▶ **YOUR GOAL**
Carry on the passage about the Allegheny Energy System Money Pool from the point where it stops.
::: SOURCE
In a series of orders3 (collectively, "Prior Money Pool Orders"), the Applicants were authorized, among other things, to establish and participate in the Money Pool through December 31, 2004.4 The Applicants request authority to continue the Money Pool through April 30, 2005, subject to substantially the same terms and conditions set forth in the Prior Money Pool Orders. The Applicants request that the Commission authorize (i) Monongahela Power, Mountaineer, Potomac Edison, and West Penn to continue participation in the Money Pool as both lenders and borrowers to the extent not exempt under rule 52; (ii) AGC to continue participation in the Money Pool as a borrower only, to the extent not exempt under rule 52; and (iii) Allegheny and AE Supply to continue participation in the Money Pool as lenders only.
The Money Pool will continue to be administered on behalf of the Money Pool Applicants by AESC and under the direction of an officer of AESC. AESC will not be a participant in the Money Pool. The Money Pool will consist principally of surplus funds received from the Money Pool Applicants.
The Applicants do not propose any material changes to the operation of the Money Pool as currently authorized. Participants will be parties to the Allegheny Energy System Money Pool Agreement. Transactions under the Money Pool will be designed to match, on a daily basis, the surplus funds of the pool participants with the short-term borrowing requirements of the pool participants (other than the pool participants who are lenders only). The Applicants believe that the cost of the proposed borrowings through the Money Pool generally will be more favorable to the borrowing participants than the comparable cost of external short-term borrowings, and the yield to the participants contributing available funds to the Money Pool generally will be higher than the typical yield on short-term investments.
::::::
::: DATA EXCERPTS
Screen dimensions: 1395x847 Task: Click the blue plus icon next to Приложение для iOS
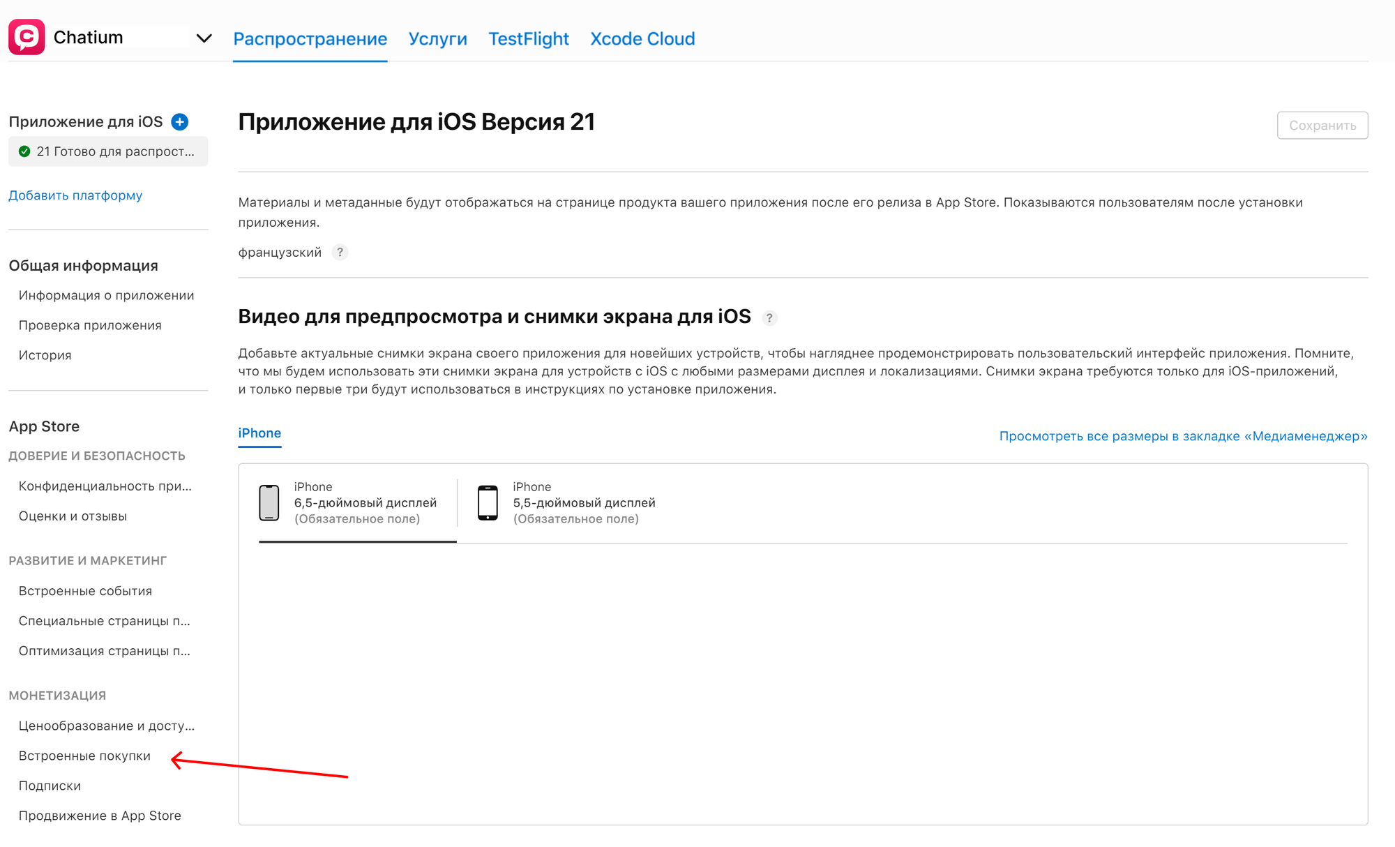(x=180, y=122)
::::::
::: DATA EXCERPTS
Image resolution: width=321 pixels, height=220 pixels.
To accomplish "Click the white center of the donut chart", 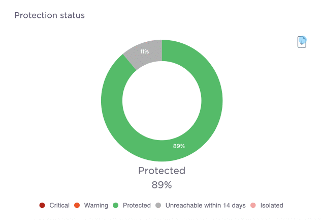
::::::
::: DATA EXCERPTS
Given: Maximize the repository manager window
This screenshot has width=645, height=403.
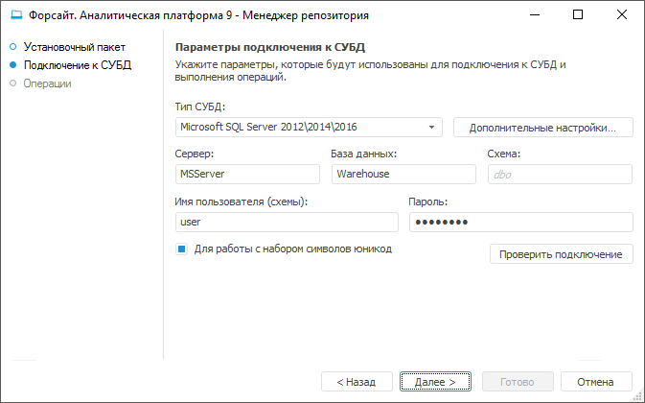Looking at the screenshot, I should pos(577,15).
::::::
▶ **ANSWER TO THE EXERCISE**
The funds available through the Money Pool will be loaned on a short-term basis to those eligible pool participants that have short-term debt requirements. If no short-term requirements match the amount of funds that are available for the Money Pool for the period the funds are available, AESC will invest the funds, directly or indirectly, as described below and will allocate the interest earned on these investments among the pool participants providing these funds on a pro rata basis according to the amount of funds each provided:
(1) Direct or indirect obligations of the United States Government;
(2) Certificates of Deposit of commercial banks with assets exceeding $2.5 billion;
(3) Bankers acceptances of commercial banks with assets exceeding $2.5 billion;
(4) Commercial paper of companies having a minimum net worth of $150 million having a "1" commercial paper rating by at least two of the three recognized rating services (Moody's, Standard & Poor's, and Fitch);
(5) Taxable or tax exempt institutional money market funds with assets of at least $500 million which restrict investments to high quality money market instruments; and
(6) Such other investments as are permitted by section 9(c) of the Act and rule 40 under the Act.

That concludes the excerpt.